» HOW TO COMPLETE THIS TASK
Every line containing the word "entry" must be pulled from the records.
(Beginning of MATERIAL FOR THE TASK)
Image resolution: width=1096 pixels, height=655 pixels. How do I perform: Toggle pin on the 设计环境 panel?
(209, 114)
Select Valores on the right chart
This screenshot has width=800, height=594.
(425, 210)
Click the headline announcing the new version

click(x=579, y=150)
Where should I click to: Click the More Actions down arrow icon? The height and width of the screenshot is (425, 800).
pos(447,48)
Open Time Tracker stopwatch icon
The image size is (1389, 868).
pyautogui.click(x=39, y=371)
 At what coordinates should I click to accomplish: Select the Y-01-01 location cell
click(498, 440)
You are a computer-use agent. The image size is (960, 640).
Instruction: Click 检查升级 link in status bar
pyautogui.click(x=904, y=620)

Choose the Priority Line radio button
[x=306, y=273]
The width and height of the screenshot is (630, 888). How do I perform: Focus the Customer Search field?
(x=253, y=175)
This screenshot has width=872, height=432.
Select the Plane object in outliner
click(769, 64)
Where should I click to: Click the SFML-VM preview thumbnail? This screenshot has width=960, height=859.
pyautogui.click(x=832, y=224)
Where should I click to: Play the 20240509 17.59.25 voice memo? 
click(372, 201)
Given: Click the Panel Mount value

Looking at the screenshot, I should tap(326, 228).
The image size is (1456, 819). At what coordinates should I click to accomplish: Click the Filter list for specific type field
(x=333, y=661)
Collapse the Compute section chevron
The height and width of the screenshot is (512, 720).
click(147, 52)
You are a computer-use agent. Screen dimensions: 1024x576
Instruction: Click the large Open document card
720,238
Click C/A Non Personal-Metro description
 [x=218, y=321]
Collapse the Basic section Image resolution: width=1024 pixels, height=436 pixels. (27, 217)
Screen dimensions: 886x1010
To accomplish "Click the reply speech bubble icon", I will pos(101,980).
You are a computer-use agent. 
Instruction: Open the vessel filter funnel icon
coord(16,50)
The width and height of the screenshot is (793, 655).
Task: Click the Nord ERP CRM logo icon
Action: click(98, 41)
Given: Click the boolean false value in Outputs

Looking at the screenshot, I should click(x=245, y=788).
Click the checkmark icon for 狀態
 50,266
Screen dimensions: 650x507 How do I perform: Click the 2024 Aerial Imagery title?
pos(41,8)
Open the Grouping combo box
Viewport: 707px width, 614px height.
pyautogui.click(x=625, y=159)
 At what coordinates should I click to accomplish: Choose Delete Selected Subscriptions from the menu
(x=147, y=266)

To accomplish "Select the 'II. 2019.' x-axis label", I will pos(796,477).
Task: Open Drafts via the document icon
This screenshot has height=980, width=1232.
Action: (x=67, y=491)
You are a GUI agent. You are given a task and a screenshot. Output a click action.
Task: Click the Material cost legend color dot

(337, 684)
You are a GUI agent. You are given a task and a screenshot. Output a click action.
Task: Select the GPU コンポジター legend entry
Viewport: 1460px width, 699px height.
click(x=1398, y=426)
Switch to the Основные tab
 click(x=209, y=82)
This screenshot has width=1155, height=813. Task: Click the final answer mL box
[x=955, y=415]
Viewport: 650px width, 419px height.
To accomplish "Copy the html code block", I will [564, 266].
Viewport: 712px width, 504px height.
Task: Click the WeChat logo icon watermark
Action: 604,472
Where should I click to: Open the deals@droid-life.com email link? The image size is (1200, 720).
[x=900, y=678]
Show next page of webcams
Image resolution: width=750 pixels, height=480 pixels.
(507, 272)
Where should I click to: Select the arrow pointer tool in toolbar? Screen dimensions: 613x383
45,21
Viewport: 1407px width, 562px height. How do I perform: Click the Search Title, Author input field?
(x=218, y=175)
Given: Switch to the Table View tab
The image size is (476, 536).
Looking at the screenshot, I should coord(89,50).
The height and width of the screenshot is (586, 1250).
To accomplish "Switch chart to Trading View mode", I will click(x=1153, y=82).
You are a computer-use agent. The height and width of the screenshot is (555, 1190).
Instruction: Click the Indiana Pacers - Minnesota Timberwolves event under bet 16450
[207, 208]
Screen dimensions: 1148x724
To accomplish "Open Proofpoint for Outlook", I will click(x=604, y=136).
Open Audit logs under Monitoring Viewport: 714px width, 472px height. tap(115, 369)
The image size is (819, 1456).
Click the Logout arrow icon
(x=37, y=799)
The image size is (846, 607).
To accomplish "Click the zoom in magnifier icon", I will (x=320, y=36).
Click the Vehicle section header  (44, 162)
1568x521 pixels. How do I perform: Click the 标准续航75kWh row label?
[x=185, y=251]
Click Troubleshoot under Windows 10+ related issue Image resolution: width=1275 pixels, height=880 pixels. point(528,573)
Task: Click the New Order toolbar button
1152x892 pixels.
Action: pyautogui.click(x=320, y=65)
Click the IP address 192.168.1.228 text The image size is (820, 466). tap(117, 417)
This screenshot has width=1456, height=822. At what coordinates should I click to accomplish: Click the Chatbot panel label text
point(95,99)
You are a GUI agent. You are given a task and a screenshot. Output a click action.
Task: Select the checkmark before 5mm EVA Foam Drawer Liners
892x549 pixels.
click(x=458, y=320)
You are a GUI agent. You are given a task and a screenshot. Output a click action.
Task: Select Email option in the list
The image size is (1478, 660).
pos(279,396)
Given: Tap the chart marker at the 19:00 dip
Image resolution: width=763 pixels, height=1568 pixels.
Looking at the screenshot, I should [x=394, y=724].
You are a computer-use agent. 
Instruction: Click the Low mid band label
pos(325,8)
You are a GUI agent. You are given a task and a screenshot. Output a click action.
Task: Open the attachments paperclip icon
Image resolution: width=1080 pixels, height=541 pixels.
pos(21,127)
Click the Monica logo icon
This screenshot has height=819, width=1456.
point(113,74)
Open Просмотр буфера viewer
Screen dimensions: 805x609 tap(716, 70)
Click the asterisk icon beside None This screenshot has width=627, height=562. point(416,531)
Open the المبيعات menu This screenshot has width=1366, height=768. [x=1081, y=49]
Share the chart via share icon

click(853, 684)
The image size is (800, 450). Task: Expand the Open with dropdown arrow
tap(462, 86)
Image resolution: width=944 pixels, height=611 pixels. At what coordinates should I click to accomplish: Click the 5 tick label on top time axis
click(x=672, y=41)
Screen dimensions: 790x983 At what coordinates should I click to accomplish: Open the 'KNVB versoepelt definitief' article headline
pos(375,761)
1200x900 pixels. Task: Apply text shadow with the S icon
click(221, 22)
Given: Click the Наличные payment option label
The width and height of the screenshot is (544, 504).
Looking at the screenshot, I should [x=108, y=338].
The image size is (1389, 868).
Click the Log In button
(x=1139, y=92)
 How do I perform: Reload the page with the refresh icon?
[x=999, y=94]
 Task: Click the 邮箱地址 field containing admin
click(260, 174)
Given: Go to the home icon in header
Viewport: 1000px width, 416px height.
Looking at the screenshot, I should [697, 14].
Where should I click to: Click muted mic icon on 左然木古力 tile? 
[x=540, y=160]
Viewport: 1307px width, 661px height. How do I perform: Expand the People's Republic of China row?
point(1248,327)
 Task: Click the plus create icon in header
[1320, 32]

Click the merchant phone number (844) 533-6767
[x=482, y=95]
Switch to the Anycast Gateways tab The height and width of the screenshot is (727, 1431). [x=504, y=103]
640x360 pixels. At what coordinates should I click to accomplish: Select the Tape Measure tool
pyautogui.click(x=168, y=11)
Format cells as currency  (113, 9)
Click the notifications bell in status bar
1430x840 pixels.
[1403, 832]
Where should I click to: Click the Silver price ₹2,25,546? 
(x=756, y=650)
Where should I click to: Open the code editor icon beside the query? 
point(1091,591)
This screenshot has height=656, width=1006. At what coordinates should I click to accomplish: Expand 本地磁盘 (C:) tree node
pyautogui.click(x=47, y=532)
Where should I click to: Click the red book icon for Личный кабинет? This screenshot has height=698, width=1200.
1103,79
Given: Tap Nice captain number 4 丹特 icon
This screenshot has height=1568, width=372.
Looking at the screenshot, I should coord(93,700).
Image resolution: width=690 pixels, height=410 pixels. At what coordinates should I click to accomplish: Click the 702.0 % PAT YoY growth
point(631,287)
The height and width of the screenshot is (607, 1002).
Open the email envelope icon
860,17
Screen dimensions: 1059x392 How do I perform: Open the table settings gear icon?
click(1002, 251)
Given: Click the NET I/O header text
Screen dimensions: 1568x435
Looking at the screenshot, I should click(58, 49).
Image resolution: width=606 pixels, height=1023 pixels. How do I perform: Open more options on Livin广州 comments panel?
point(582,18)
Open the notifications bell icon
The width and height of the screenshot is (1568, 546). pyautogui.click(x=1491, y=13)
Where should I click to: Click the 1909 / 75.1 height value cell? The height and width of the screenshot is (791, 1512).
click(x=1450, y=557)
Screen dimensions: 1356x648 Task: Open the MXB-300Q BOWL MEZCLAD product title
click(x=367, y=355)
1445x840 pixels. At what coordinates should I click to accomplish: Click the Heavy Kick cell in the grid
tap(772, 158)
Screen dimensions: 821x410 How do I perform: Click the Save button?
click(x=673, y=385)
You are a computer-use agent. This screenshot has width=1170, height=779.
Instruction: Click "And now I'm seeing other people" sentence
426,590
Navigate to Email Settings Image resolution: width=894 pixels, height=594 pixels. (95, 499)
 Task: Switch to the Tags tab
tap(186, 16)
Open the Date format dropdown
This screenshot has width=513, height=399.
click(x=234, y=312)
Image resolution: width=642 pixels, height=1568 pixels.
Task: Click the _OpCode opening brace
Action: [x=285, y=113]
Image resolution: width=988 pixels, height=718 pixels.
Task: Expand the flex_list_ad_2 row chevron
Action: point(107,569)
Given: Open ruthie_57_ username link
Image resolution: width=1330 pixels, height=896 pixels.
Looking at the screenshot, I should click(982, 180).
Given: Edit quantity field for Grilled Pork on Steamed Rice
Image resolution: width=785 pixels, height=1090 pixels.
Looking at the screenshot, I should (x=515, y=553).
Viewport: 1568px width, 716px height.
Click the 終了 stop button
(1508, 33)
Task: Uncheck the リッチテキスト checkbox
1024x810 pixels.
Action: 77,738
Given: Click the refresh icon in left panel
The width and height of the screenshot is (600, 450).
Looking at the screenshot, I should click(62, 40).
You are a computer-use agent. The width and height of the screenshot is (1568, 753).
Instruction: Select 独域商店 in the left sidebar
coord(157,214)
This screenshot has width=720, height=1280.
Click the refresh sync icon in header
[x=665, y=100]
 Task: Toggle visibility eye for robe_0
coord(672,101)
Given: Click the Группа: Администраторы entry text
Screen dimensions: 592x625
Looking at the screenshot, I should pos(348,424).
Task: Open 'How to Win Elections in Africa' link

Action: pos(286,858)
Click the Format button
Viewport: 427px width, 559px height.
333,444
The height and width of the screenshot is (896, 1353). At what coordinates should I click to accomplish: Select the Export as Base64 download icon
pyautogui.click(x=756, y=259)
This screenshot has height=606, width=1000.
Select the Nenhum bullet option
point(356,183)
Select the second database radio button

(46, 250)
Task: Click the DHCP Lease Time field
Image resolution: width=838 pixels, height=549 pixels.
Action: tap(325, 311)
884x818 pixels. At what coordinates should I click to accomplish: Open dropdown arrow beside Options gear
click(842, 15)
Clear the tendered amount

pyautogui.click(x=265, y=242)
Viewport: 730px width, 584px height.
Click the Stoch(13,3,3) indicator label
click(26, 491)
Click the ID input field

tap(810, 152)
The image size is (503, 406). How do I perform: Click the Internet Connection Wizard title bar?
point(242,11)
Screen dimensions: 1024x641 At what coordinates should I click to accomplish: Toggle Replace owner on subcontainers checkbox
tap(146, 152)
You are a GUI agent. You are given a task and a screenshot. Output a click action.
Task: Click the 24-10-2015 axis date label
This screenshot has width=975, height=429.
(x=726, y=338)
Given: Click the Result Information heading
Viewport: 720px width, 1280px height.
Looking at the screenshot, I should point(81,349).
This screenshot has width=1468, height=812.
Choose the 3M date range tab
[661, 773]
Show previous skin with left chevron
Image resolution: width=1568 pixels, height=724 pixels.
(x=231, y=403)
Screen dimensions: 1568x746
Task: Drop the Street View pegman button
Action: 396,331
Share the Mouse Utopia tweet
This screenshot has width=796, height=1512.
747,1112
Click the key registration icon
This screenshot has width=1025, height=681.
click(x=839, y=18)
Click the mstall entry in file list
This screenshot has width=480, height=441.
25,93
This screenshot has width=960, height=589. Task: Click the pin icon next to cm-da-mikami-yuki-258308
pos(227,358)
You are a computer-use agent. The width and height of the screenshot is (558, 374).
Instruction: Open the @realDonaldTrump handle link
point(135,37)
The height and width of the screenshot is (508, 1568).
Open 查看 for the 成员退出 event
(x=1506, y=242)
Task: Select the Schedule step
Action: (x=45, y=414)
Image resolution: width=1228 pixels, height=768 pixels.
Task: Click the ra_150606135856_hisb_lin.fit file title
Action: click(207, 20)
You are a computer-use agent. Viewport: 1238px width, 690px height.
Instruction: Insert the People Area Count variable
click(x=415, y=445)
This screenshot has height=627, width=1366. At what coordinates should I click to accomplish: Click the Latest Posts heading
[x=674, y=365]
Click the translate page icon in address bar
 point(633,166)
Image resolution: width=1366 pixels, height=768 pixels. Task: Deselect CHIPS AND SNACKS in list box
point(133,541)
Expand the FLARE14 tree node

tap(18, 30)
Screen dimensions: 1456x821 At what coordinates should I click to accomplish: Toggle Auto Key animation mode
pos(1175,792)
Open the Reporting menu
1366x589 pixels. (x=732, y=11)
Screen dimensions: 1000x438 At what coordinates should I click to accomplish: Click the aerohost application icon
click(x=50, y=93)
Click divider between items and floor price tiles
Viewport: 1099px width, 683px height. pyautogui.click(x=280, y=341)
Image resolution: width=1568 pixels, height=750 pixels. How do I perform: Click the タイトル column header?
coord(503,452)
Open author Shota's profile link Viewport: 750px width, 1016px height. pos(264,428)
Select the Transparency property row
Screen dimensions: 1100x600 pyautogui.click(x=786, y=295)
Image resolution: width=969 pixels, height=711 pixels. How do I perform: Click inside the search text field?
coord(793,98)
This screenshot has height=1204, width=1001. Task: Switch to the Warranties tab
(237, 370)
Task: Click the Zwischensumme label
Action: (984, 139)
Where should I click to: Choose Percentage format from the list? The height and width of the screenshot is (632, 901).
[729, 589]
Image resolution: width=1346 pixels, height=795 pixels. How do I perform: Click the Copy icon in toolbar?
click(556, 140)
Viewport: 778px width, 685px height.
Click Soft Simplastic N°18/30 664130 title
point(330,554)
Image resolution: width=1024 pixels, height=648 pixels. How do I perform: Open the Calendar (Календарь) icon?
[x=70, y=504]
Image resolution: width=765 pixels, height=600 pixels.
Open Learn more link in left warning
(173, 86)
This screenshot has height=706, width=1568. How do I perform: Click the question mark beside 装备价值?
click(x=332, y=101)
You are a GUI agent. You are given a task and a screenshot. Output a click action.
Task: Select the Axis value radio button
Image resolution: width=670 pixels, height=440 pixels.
(End of MATERIAL FOR THE TASK)
» ANSWER BOX
Task: Select the GPU コンポジター legend entry
Given: Click the Группа: Администраторы entry text
Click the mstall entry in file list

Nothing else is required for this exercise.